→ ACTIONS TO TAKE:
(a) Please answer these questions from the court opinion below, one answer per line:
(i) On what date did the circuit court enter summary judgment by Order?
(ii) Which three Sections of the Subcontract does Dustin say each contain a condition precedent?
(iii) Under what standard is the interpretation of written contractual terms reviewed?
(b) Print the portion of the court opinion below between "(i) Validity of" and "of contract interpretation.", inclusive.

→ TEXT SHOWN:
::::
Dustin filed its Answer to the Complaint, along with a motion for summary judgment (the “Motion”), on October 21, 2013. The Motion argued, among other things, that Dustin was not liable to Young for the requested amounts because of the pay-when-paid provisions of the Subcontract.

The circuit court heard the parties on the Motion on January 22, 2014, and delivered its oral opinion on February 11, 2014. The court explained that its review of the record demonstrated that Dustin had, in fact, submitted both Change Requests to George Mason. In addition, the court held that summary judgment was appropriate because George Mason refused both of the requests and did not pay Dustin, making the pay-when-paid provision of the Subcontract applicable to the present dispute.

The circuit court entered summary judgment by Order dated February 18, 2014. Young moved the court for reconsideration on February 21, 2014, but the court denied the motion on April 7, 2014.

Young timely noted its appeal on April 11, 2014.


(i) Validity of Pay-When-Paid ClausesA. Parties' Contentions

Young argues that the circuit court misinterpreted the Subcontract to grant summary judgment in favor of Dustin. It explains that the court cabined its analysis solely within Section 2(c) of the Subcontract, which, it claims, applies only to amounts found due and owing and not to disputed claims as in the present case. The circuit court's interpretation of the contract, Young contends, ignores other applicable paragraphs, including but not limited to Sections 13(d), 27, 28, and 39, in contravention of principles of contract interpretation.

Dustin responds that there are several provisions within the Subcontract that would act to bar Young's claim. Specifically, Sections 2(c), 13(c), and 27(f) each contain a condition precedent that requires payment from George Mason before Young is paid. Therefore, according to Dustin, because each of these three potentially applicable Sections contains the same condition precedent, Young's claim under the Subcontract is barred.

B. Standard of Review

The interpretation of written contractual terms is a question of law we review de novo. Nova Research, Inc. v. Penske Truck Leasing Co., 405 Md. 435, 448 (2008). Unlike the factual determinations of a circuit court, its legal determinations are not afforded deference on appeal. Thomas v. Capital Med. Mgmt. Assocs., LLC, 189 Md. App. 439, 453 (2009). Such legal determinations, i.e., determination based on Maryland statutory or case law, are reviewed de novo for legal correctness. See id. at 454.

Maryland courts apply an objective interpretation of contracts. Id. If the terms of a contract are unambiguous, the plain meaning of the agreement will prevail and the court will not consider the parties' subjective intent at the time of formation. Id. If a reasonably prudent person finds that the contract is susceptible of more than one meaning, the court will determine the contract is ambiguous. Id. The terms of the contract are interpreted in context, each of them interpreted together with contract's other provisions. Atlantic Contracting & Material Co., Inc. v. Ulico Cas. Co., 380 Md. 285, 301 (2004) (Ulico); Jones v. Hubbard, 356 Md. 513, 534–35 (1999). We give the terms of the contract their customary, ordinary, and accepted meaning. See Ulico, 380 Md. at 301.
::::
→ RECORDS SHOWN:
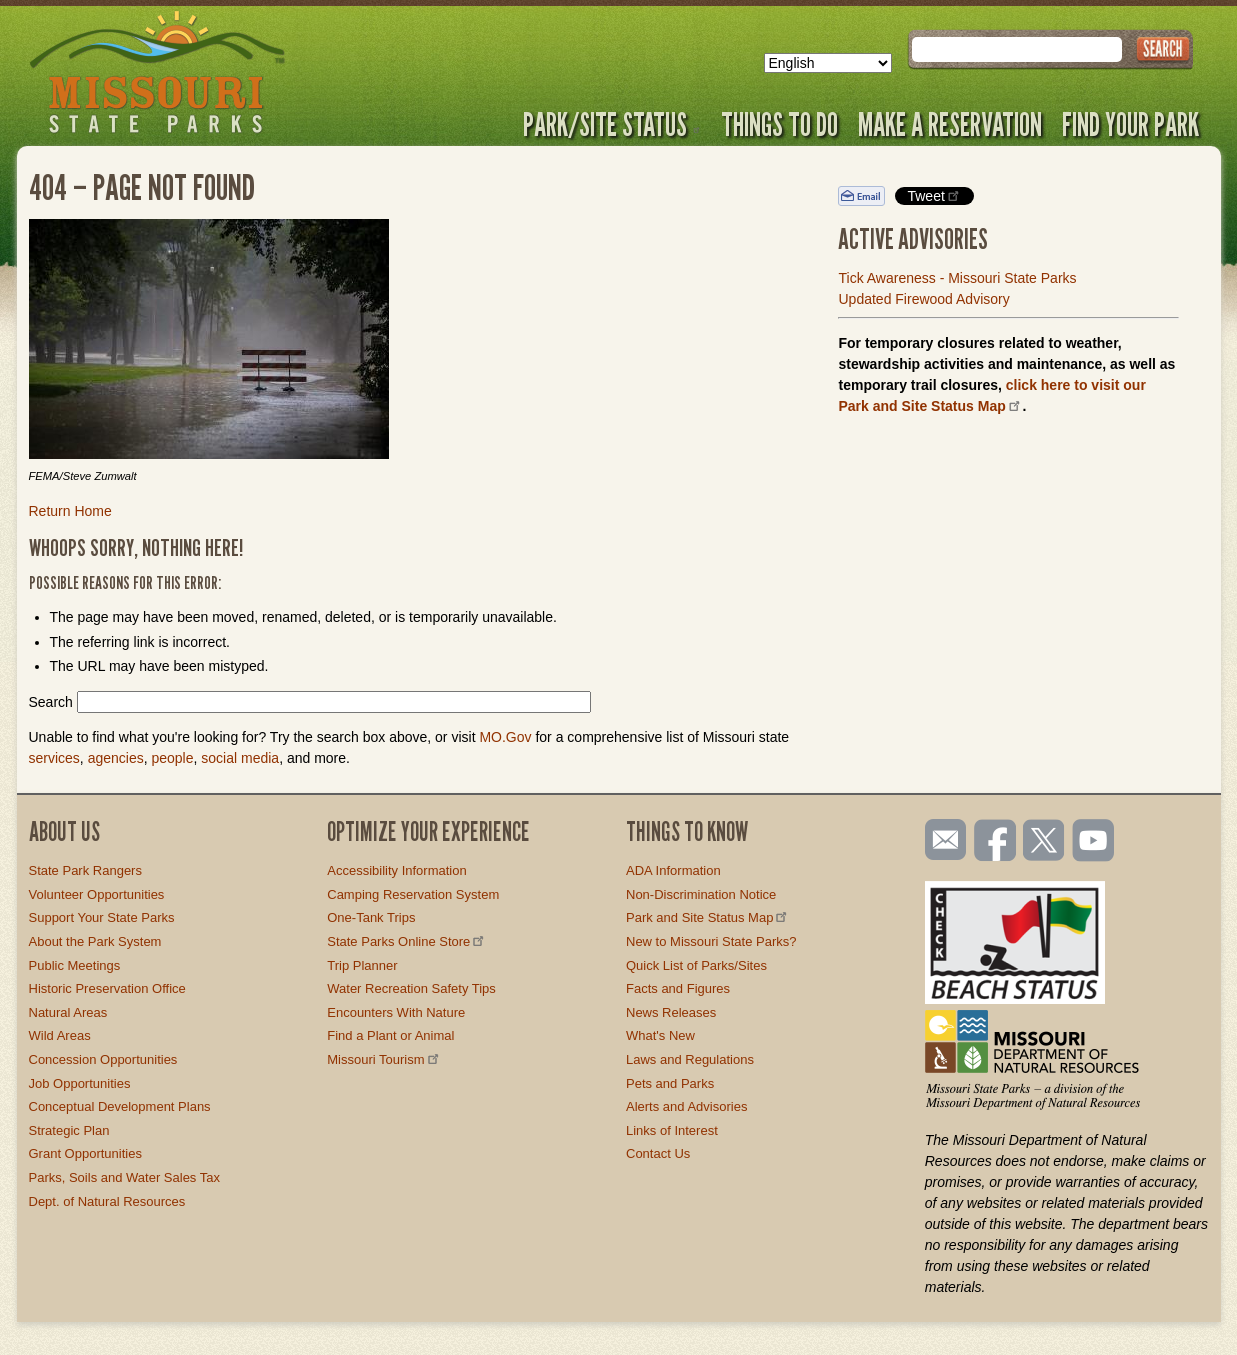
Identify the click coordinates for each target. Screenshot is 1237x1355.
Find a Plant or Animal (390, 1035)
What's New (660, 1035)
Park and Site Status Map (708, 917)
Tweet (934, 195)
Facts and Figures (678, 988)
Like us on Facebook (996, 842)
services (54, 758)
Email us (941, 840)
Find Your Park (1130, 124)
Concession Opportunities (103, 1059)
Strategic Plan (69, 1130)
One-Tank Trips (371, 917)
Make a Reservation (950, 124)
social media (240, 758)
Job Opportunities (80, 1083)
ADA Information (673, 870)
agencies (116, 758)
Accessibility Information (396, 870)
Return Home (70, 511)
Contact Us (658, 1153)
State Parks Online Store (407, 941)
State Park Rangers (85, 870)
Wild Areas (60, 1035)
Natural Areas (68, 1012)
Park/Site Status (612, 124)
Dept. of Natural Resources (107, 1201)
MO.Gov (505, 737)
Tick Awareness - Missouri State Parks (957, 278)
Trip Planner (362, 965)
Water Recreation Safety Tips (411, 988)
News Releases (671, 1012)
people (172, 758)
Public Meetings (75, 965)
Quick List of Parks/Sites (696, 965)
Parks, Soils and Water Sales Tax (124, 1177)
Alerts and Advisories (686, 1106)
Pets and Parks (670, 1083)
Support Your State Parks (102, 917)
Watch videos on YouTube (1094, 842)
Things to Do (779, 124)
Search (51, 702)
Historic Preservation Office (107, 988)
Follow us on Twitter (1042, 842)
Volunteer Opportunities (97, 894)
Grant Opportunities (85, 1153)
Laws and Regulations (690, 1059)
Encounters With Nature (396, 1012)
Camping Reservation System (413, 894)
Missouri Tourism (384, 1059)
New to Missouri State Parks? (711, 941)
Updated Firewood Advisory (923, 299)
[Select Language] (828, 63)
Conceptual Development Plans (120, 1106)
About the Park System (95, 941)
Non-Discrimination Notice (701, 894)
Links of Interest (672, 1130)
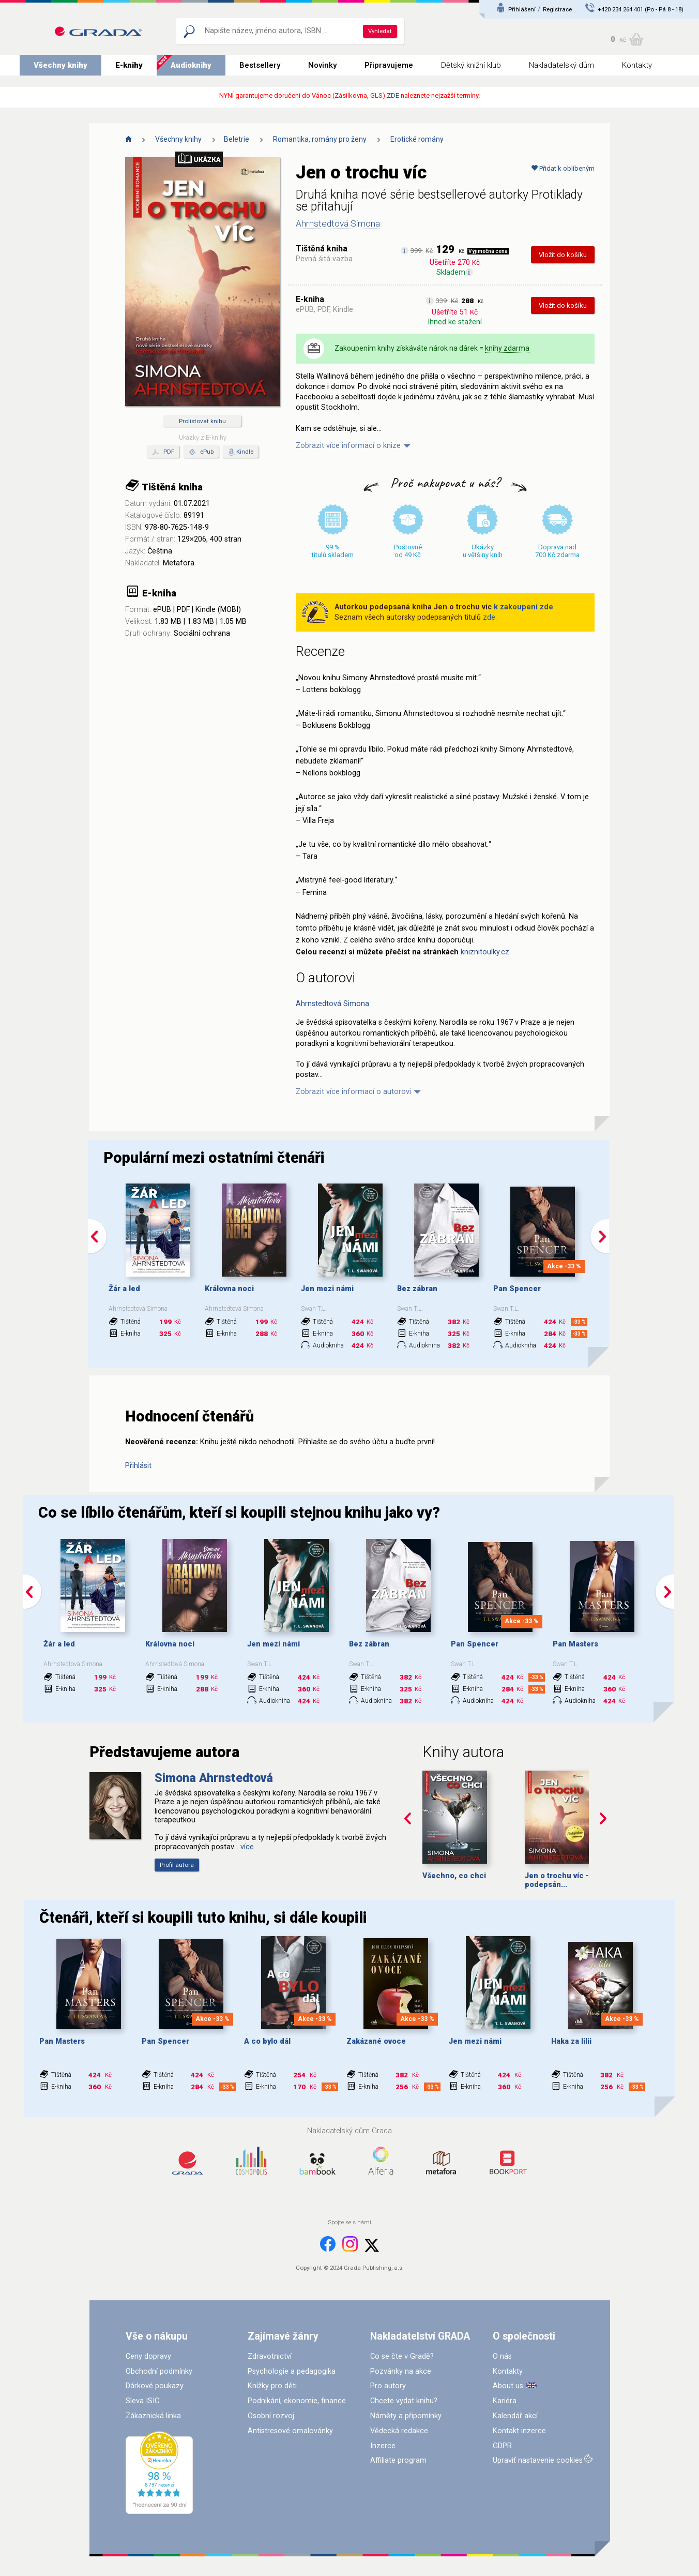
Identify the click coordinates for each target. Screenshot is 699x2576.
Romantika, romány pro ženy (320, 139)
::::
→ TASK-BY-TASK RESULTS:
(a)
(i) February 18, 2014
(ii) Sections 2(c), 13(c), and 27(f)
(iii) De novo

(b)
(i) Validity of Pay-When-Paid ClausesA. Parties' Contentions

Young argues that the circuit court misinterpreted the Subcontract to grant summary judgment in favor of Dustin. It explains that the court cabined its analysis solely within Section 2(c) of the Subcontract, which, it claims, applies only to amounts found due and owing and not to disputed claims as in the present case. The circuit court's interpretation of the contract, Young contends, ignores other applicable paragraphs, including but not limited to Sections 13(d), 27, 28, and 39, in contravention of principles of contract interpretation.